Need to know if it’s safe for a student athlete to return to the game after suffering a blow to the head? There’s an app for that.
The next tool in the campaign against concussions might be your smart phone: A doctor at the University of North Carolina has teamed with other head-trauma researchers to develop an application for mobile devices that helps determine whether someone might have suffered a concussion.
Jason Mihalik of UNC’s brain injury research center joined Justin Smith of Psychological Assessment Resources Inc. and the Children’s National Medical Center in developing the program.
Smith says it’s the first observer-based concussion app. After the user answers a series of questions, the app determines the likelihood of a concussion and can eMail information to a doctor. Mihalik said June 2 that the basis for the app’s question flow comes from materials provided by the Centers for Disease Control.
The “Concussion Recognition & Response” app is available for $3.99 from Apple’s App Store under the category “Health & Fitness.”
Besides providing a checklist of possible symptoms to help determine whether to remove a student athlete from the game and seek further medical help, the app includes a feature that allows a parent, coach, or trainer to record an athlete’s symptoms through periodic evaluations, then eMail this information to a health care provider for an update on recovery.
It also features a “Return-to-Play” guide that helps determine when it’s safe for a student athlete to return to action following a concussion.
The introduction of the app is just one way to speed the response to possible concussions.
One of the key issues discussed during a daylong seminar from the National Sports Concussion Cooperative was how to most effectively bridge the communication gap between team doctors and the team athletic trainers, who often are the first to act when players suffer concussion-like symptoms.
“The documentation [of immediate symptoms] is very important, from, ‘How did they get hurt?’ to the mechanism of injury through those initial signs and symptoms, to ‘How did they progress over time?’” said Bill Griffin of the National Athletic Trainers’ Association. “It’s not only what happens at the time of the injury, but how things change.”
The cooperative consists of coaches, doctors, equipment manufacturers, and parents. The group was formed in March to study concussions and brain trauma injuries in an attempt to make sports safer.
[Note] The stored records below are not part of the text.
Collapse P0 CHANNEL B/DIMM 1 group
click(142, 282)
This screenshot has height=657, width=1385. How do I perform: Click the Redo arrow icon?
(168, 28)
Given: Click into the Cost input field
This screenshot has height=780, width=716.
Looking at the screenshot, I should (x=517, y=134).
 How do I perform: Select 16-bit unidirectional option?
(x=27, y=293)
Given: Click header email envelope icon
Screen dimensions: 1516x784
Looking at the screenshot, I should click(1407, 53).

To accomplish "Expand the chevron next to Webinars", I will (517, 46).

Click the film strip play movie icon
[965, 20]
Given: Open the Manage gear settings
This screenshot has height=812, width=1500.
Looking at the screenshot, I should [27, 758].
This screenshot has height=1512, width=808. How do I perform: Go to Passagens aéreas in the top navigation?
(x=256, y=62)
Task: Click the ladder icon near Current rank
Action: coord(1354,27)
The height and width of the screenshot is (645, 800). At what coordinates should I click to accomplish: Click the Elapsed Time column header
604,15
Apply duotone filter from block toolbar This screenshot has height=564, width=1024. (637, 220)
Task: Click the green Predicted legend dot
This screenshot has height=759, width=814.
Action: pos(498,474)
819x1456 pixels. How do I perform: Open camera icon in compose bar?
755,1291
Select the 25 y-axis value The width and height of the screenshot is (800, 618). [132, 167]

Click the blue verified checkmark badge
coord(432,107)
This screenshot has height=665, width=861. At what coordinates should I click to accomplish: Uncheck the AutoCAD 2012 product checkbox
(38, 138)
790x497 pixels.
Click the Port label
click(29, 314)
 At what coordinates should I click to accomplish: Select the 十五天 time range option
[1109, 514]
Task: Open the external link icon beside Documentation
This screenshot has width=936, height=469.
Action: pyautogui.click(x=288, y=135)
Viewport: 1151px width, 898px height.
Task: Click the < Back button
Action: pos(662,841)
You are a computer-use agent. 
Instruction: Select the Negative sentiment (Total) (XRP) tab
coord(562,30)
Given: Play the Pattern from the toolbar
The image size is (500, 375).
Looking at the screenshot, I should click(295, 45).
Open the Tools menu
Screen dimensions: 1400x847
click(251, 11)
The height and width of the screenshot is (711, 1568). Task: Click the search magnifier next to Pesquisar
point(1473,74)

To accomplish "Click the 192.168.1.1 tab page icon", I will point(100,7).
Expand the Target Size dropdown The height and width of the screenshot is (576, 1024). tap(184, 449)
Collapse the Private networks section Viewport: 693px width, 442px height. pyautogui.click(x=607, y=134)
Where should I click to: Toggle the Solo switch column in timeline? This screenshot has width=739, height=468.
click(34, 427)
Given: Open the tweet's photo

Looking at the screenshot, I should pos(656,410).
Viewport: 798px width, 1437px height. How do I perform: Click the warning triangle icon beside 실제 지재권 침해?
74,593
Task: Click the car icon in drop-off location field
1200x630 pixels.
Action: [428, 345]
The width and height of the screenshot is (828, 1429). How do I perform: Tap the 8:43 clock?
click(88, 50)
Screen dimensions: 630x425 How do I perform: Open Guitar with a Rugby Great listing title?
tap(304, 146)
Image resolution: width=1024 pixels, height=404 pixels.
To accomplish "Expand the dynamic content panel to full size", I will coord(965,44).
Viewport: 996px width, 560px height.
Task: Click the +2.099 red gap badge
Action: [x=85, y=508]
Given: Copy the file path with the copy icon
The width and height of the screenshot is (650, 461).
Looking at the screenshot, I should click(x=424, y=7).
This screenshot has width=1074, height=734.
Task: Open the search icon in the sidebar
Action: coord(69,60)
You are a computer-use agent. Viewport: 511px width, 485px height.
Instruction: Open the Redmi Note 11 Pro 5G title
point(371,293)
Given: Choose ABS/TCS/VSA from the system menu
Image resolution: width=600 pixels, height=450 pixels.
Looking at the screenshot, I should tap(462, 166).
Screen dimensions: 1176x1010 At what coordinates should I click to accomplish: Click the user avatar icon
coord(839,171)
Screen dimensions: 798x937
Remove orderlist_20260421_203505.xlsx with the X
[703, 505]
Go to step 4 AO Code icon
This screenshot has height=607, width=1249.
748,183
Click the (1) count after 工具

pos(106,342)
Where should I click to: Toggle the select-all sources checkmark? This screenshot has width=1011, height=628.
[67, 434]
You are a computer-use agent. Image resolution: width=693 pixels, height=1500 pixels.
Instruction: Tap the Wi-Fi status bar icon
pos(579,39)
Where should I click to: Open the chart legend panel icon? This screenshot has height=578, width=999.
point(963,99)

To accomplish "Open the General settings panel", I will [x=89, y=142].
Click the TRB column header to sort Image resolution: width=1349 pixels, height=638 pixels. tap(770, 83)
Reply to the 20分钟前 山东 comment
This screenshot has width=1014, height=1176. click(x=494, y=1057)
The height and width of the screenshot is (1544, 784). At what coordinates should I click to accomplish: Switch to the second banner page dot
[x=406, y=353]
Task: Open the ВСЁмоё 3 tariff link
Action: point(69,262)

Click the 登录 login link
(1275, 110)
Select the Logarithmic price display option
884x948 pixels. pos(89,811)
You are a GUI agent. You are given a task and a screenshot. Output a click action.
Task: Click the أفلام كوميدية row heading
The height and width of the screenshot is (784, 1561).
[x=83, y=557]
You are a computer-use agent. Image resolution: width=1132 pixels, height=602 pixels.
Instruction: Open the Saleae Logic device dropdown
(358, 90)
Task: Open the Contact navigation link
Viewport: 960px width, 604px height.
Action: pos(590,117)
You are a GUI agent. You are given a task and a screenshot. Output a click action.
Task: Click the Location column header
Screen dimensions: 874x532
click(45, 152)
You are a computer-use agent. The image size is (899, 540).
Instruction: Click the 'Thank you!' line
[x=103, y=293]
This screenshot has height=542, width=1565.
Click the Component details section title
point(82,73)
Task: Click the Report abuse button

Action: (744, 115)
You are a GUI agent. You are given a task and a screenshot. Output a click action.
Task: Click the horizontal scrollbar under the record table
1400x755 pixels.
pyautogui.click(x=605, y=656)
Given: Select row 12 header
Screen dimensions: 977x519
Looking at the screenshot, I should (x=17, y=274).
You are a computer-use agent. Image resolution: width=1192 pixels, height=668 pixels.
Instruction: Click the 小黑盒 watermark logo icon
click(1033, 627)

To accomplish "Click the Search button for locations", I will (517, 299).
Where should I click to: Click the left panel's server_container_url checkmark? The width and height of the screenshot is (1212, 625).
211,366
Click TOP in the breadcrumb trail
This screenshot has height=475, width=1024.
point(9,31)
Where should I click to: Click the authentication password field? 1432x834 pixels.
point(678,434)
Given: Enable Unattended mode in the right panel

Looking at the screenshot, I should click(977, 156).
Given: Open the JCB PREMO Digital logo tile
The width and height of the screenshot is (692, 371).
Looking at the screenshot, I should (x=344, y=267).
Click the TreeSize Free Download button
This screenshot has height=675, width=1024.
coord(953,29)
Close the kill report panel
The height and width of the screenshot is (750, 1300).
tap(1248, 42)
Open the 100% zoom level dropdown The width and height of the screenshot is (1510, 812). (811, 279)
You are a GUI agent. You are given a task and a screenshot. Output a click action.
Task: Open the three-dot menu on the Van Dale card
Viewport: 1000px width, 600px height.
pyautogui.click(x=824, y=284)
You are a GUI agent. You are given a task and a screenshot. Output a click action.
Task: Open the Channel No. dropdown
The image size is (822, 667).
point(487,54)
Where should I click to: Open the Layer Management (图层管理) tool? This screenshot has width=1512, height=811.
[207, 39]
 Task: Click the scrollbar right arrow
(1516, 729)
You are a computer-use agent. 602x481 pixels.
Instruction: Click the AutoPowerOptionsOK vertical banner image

“We’re trying to do more. We think there is an opportunity to do more,” said Art Chou, Rawlings’ vice president of research and development. “The caution that we have as manufacturers is, are we ready to draw definitive conclusions? … There’s a balance there, and I think it’s up to the research community to determine whether it is ready for prime time or not, because the issue is going to be one of public perception.”
Chou continued: “The issue is, have we confused the public? … I would like to see more consensus from the research community that supports that, because we need more data. We need to move the needle. … The last thing we need, I think now, as a whole football community, is going back and forth and confusing the issue any more.”
Mike Oliver, the executive director of the National Operating Committee on Standards for Athletic Equipment (NOCSEA), continued to express a longstanding desire to come up with a safety standard for youth helmets.
But he cautioned that it’s dangerous to rush to a conclusion before the scientific research is complete. NOCSEA, a nonprofit corporation, formed in 1969 in response to a need for a performance test standard for helmets.
“You want to have an answer. You want to have a solution to the problem,” Oliver said. “You want to be able to say … ‘We do have a solution to the problem and you can have a level of confidence [that] you will have a level of protection. … But we can’t do that until we have the science behind it.”